Data management

An essential set of skills for data analysis

In this chapter we will introduce you to the basics of data management in R, using the powerful tidyverse framework. Data management is the process of importing, cleaning, transforming, and exporting data. This is an essential part of any data analysis project, where you will often have to deal with data that is messy, incomplete, or in the wrong format. Knowing your way around data management will save you a lot of time and frustration, and opens up new possibilities for analysis and visualization.

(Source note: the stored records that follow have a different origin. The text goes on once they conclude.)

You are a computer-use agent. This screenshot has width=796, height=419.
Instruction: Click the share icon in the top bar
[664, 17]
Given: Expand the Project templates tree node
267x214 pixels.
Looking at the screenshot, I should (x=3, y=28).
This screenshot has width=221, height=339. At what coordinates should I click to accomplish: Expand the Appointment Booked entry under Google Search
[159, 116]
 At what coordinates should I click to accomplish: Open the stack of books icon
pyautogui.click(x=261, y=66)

One of the greatest benefits of learning how to manage data in R is that it allows you to work with data in a structured and reproducible way. All the steps from importing the raw data to analyzing the final results are written in your script. If you made a mistake anywhere in the process, you can easily go back to fix it, and then rerun the script from the start. It is also common that you will need to rerun your analysis at a later time, for example when you get new data, or when someone (e.g., a client, a reviewer) asks you to make some changes. By the end of this chapter, you will be able to manage your data in a way that is transparent, reproducible, and efficient.

Practice data

Throughout this chapter, and further throughout this book, we’ll use a practice data set that contains simulated data. The data looks like real data used in communication science, but it’s entirely made up.

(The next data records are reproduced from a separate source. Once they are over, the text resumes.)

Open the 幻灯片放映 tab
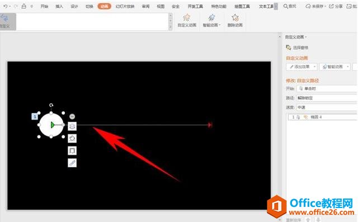Image resolution: width=358 pixels, height=222 pixels. 125,6
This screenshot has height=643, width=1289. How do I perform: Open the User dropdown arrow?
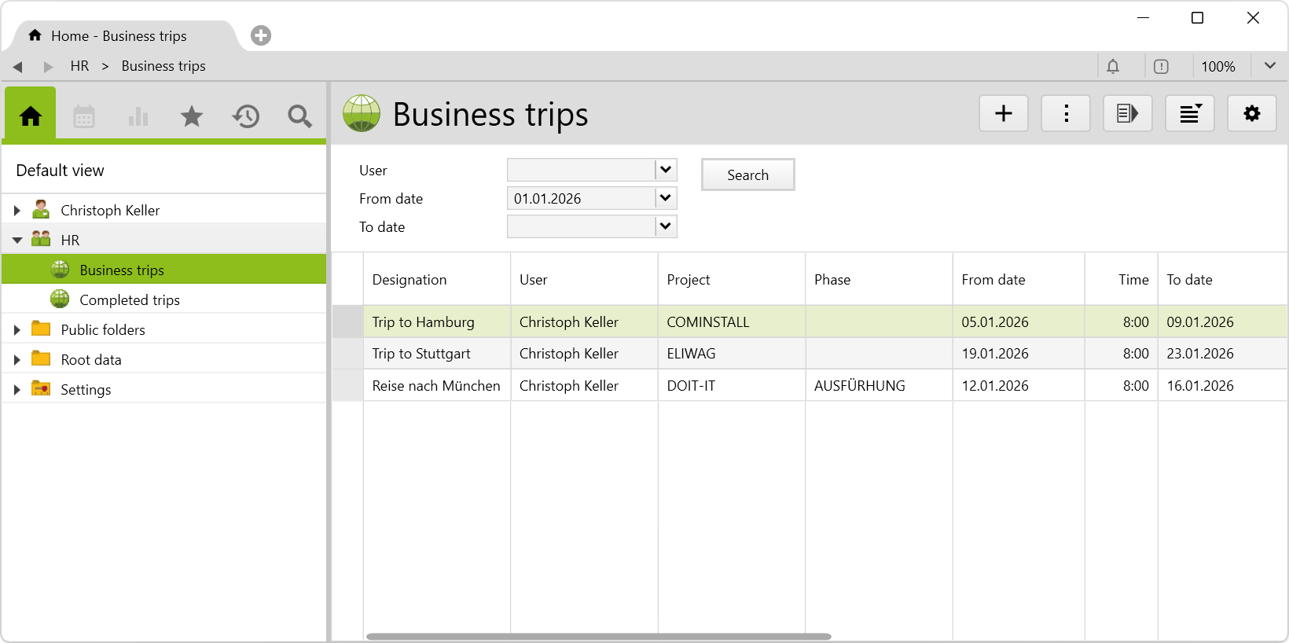pyautogui.click(x=666, y=170)
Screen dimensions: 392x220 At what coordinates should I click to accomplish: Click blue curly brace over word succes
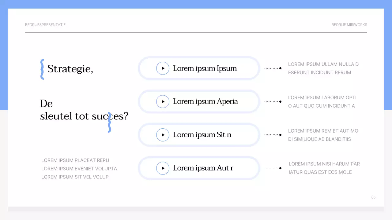tap(109, 123)
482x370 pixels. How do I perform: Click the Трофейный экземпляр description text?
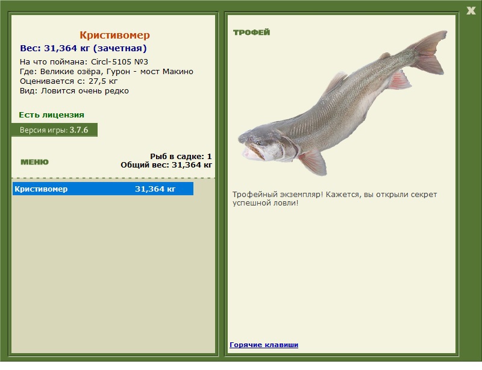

The benefit of using simulated data is that it’s tailored to give you the best learning experience. We can the re-use the same data across the learning material, so that you can focus on learning the concepts, rather than spending energy on getting acquinted with new data all the time. Just do keep in mind that this data is not real, and should not be used for any real-world analysis.

Description of the data

The practice data describes a fictional study about how entertainment media might influence people’s attitudes. In an experiment, 600 participants were shown hollywood movies with a positive, negative or neutral portrayal of journalists, and we measure whether this affects the participants’ trust in journalists before (trust_t1) and after (trust_t2) the experiment.¹

There were three types of movies (experiment_group): a control group that watched a neutral movie, a group that watched a movie with a positive portrayal of journalism, and a group that watched a movie with a negative portrayal of journalism. Participants were randomly assigned to one of these groups, with balanced group sizes (i.e., 200 participants per group). We also collected some demographic information (age), asked whether they have a newspaper subscription (np_subscription), and how much hours of news they consume per week (news consumption).

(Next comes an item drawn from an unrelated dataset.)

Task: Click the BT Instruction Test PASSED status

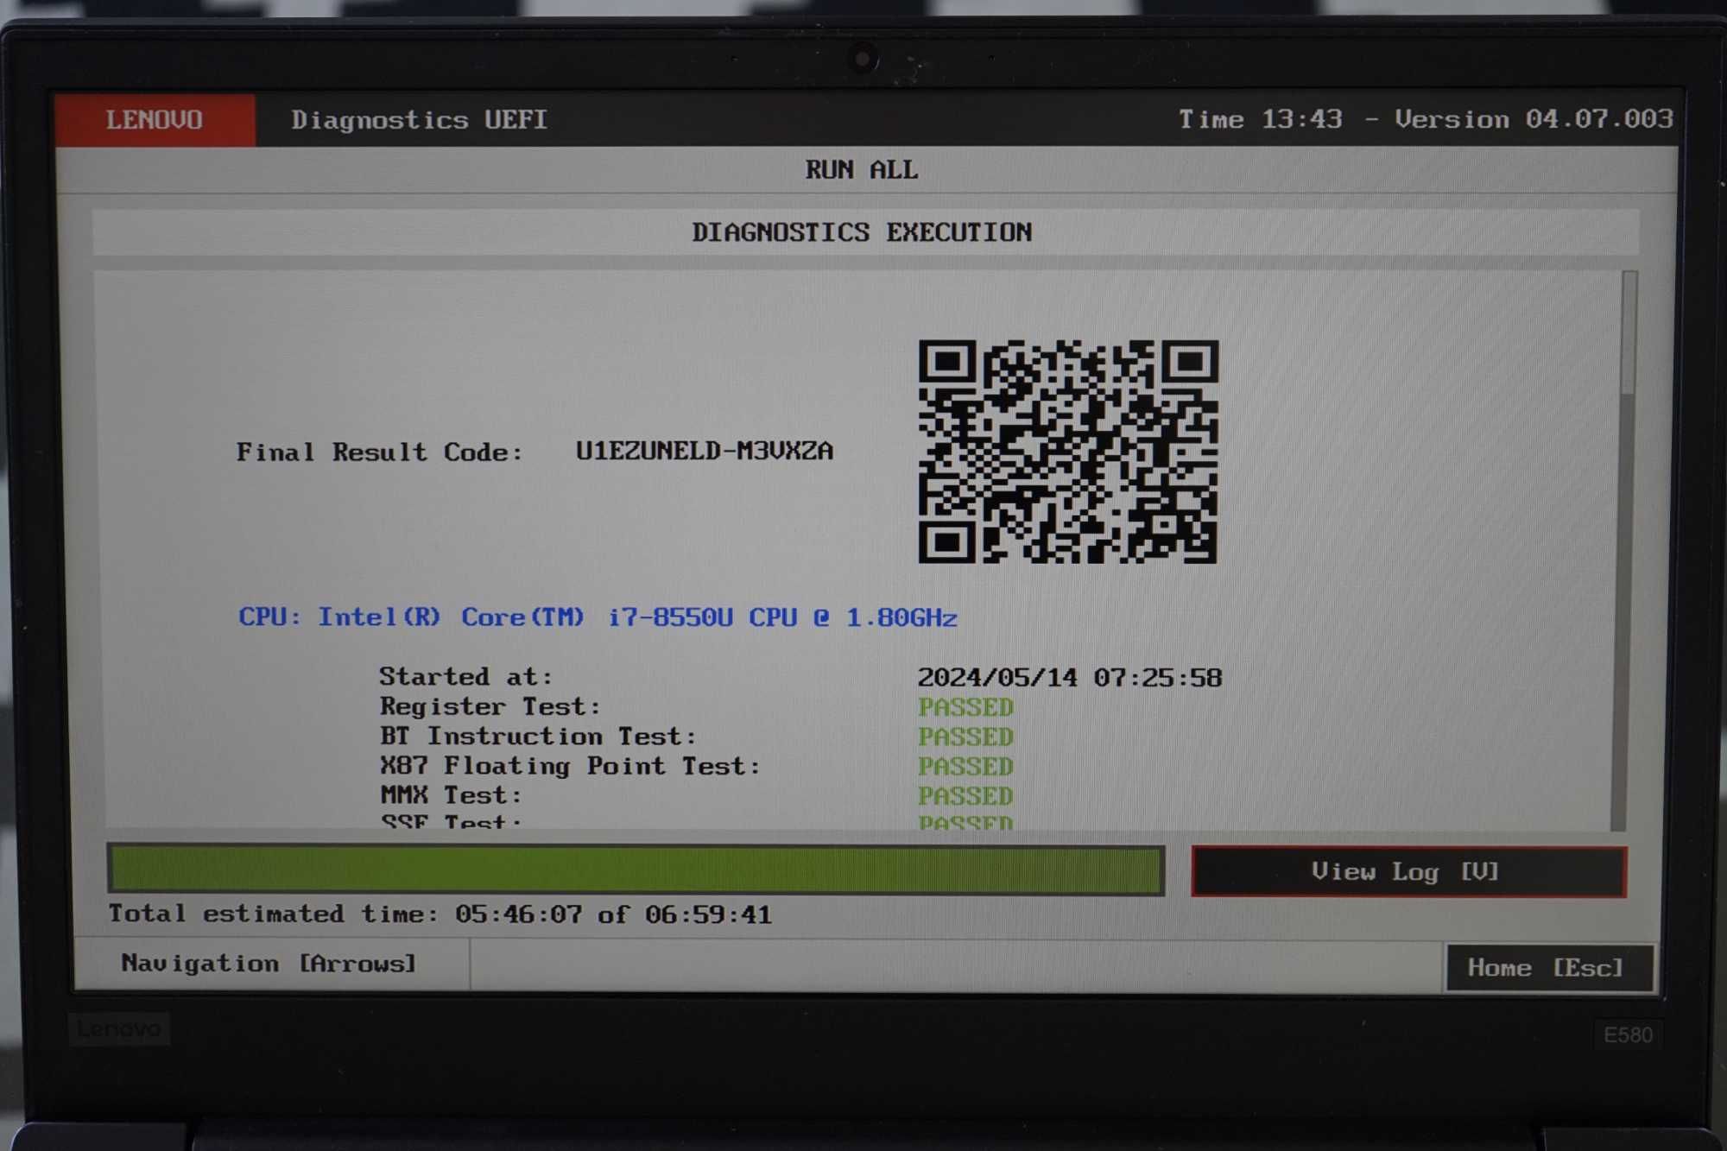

Since trust is a complex construct, we measured it with five items that participants rated on a scale from 1 to 10. These items are based on the questions proposed by Strömbäck et al. (2020), but with some modifications. For example, we inversed the scale for one of the items, so that higher values indicate lower trust. The items are:

Journalists are fair when covering the news
Journalists are unbiased when covering the news
(inversed) Journalists do not tell the whole story when covering the news
Journalists are accurate when covering the news
Journalists separate facts from opinion when covering the news

Variables

Variable name	Type	Description
id	`numeric`	Unique identifier for each participant
age	`numeric`	Age of the participant in years
political_orientation	`character`	Political orientation of the participant (`left`, `center`, `right`)
np_subscription	`factor`	Whether the participant has a newspaper subscription (`yes`, `no`)
news consumption	`numeric`	Average number of hours per week the participant consumes news
experiment_group	`factor`	Type of movie shown: `neutral` (control group), `positive` (positive portrayal of journalism), `negative` (negative portrayal of journalism)
trust_t1	`numeric`	Trust in journalists before the experiment (range: 1-10)
trust_t2	`numeric`	Trust in journalists after the experiment (range: 1-10)
trust_t1_item[1-5]	`numeric`	Scale items for trust_t1
trust_t2_item[1-5]	`numeric`	Scale items for trust_t2

Reading the data into R

The following code reads the practice data into R. We will explain this code in the next tutorials, and include it at the top of every tutorial that uses it. Note that in order to run this code, you need to have installed the tidyverse package.

library(tidyverse)
d <- read_csv('https://tinyurl.com/R-practice-data')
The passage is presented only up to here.